Problem statement:
Please give again, word for word, each line that falls between the line with "Where should I click to: Open" and the end of the data, inclusive.
== == ==
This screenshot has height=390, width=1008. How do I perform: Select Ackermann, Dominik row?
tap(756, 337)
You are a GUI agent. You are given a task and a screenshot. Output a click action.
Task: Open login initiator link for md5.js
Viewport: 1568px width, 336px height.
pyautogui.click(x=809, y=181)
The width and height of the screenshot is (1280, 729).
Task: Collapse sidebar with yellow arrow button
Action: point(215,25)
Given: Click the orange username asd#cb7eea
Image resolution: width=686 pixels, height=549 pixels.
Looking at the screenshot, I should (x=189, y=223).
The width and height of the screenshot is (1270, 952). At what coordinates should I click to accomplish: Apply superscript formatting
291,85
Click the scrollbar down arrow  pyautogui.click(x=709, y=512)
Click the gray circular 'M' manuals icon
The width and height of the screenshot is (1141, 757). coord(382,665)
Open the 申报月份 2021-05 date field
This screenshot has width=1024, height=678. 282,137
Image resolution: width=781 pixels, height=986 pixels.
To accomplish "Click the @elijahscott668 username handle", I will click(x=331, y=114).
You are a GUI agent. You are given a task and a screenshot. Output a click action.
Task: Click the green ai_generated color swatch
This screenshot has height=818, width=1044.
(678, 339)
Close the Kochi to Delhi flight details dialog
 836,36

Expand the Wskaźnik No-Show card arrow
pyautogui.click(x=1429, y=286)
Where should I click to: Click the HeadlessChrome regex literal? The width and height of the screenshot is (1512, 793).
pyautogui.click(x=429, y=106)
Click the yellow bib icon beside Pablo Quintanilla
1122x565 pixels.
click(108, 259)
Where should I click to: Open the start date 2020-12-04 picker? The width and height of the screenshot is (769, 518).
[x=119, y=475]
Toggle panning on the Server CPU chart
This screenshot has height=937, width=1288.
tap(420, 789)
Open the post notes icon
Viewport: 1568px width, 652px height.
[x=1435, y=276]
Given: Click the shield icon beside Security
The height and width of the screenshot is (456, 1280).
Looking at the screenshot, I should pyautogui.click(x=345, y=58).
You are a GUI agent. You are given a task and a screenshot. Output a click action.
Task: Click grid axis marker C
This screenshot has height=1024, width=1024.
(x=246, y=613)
== == ==
Task answer:
Where should I click to: Open the start date 2020-12-04 picker? The width and height of the screenshot is (769, 518).
[x=119, y=475]
Toggle panning on the Server CPU chart
This screenshot has height=937, width=1288.
tap(420, 789)
Open the post notes icon
Viewport: 1568px width, 652px height.
[x=1435, y=276]
Given: Click the shield icon beside Security
The height and width of the screenshot is (456, 1280).
Looking at the screenshot, I should pyautogui.click(x=345, y=58).
You are a GUI agent. You are given a task and a screenshot. Output a click action.
Task: Click grid axis marker C
This screenshot has height=1024, width=1024.
(x=246, y=613)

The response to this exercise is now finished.